Duangkamol Kedphasa, a librarian at Jim Thompson’s William Warren Library supports the idea. “It is important [for an independent library to receive support] if you don’t yet provide enough services, don’t have an active target group who can support the library and do not own an extensive network that can drive the library forwards.” More than half of the budget of this textile-focused library is subsidized by the James H.W Thompson Foundation, while fees from members also play a minor role. William Warren Library, however, doesn’t solely rely on this private financial support. They always look to new ways to cultivate income. “We host activities consistently, organize book launches and invite readers to meet authors. You also need to inform your target audience that you own rare books they can’t find elsewhere. Conjoining with other libraries’ membership networks is another way to get people to know about your library.”

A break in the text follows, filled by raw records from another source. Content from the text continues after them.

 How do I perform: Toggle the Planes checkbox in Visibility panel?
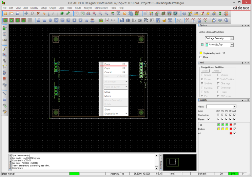209,119
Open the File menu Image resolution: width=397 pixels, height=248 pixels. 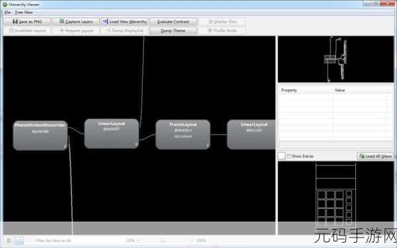pos(7,12)
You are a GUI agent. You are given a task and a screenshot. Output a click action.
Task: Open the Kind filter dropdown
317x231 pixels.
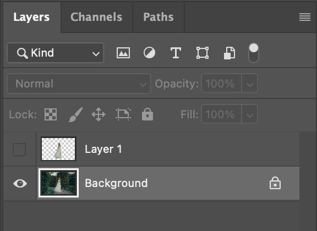56,53
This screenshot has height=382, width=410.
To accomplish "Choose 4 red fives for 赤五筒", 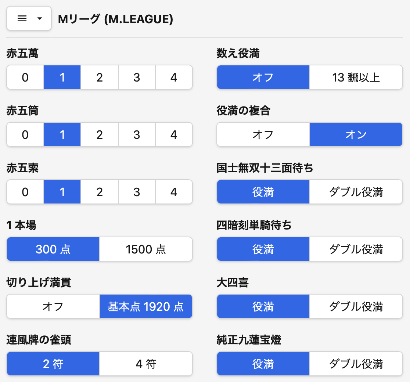I will [x=174, y=135].
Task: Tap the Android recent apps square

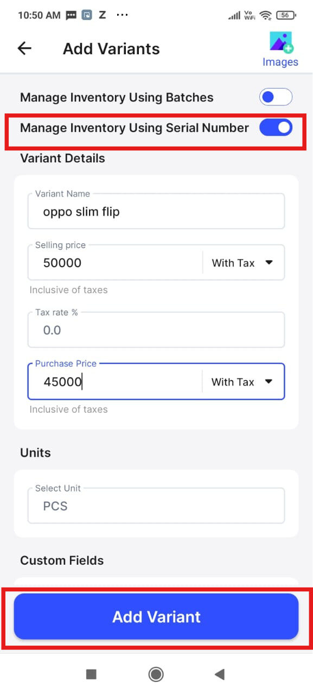Action: pos(91,674)
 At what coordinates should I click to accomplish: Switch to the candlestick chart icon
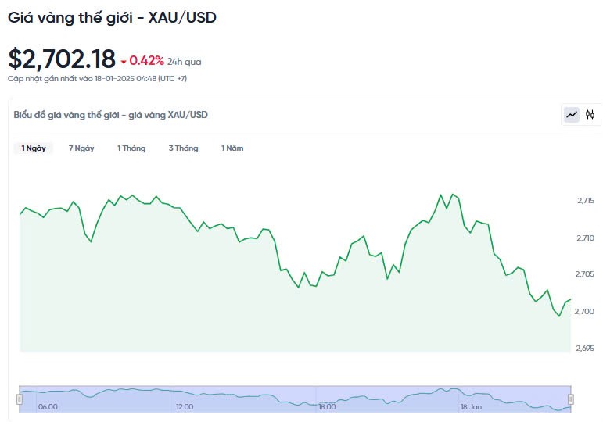click(590, 115)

But, should we really concern ourselves with the survival of independent libraries when there are already plenty of public libraries in Bangkok? Definitely. The more, the merrier. “A public library is a vision of the government, which is a group of people in society, while independent libraries are a reflection of what the community wants, particularly, if that library is volunteer-based,” says Nalin. The Reading Room’s Narawan also points out that the existence of independent libraries help fulfill the diversity of urban life. “People need spaces to hang out—and not everyone wants to go to shopping malls. Do Bangkokians still need a library? Do people still want to read books? If they do, there must be such libraries, since not everyone can afford [to buy] books at 800 or 5,000 baht.” She also adds that an independent library reflects the idea of doing something good. “Private libraries are made possible from a different approach. If you are a private citizen, it’s about philanthropy, and sharing or doing something good for the community.”